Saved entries
[Start of Attachment]
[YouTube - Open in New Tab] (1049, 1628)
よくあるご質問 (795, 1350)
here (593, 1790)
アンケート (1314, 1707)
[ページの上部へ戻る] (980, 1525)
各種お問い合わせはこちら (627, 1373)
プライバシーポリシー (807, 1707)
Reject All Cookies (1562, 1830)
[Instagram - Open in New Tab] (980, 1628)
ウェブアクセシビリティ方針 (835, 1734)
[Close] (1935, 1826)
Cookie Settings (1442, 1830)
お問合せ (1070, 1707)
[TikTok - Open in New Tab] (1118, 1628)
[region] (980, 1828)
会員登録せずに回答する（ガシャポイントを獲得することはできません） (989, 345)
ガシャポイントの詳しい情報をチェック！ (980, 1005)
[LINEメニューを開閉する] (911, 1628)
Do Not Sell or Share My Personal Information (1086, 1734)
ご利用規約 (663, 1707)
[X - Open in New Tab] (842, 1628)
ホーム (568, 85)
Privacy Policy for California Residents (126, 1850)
[End of Attachment]
WHAT YOU WILL DO: Exactly as written above, copy every line.

ANSWER:
[YouTube - Open in New Tab] (1049, 1628)
よくあるご質問 (795, 1350)
here (593, 1790)
アンケート (1314, 1707)
[ページの上部へ戻る] (980, 1525)
各種お問い合わせはこちら (627, 1373)
プライバシーポリシー (807, 1707)
Reject All Cookies (1562, 1830)
[Instagram - Open in New Tab] (980, 1628)
ウェブアクセシビリティ方針 (835, 1734)
[Close] (1935, 1826)
Cookie Settings (1442, 1830)
お問合せ (1070, 1707)
[TikTok - Open in New Tab] (1118, 1628)
[region] (980, 1828)
会員登録せずに回答する（ガシャポイントを獲得することはできません） (989, 345)
ガシャポイントの詳しい情報をチェック！ (980, 1005)
[LINEメニューを開閉する] (911, 1628)
Do Not Sell or Share My Personal Information (1086, 1734)
ご利用規約 (663, 1707)
[X - Open in New Tab] (842, 1628)
ホーム (568, 85)
Privacy Policy for California Residents (126, 1850)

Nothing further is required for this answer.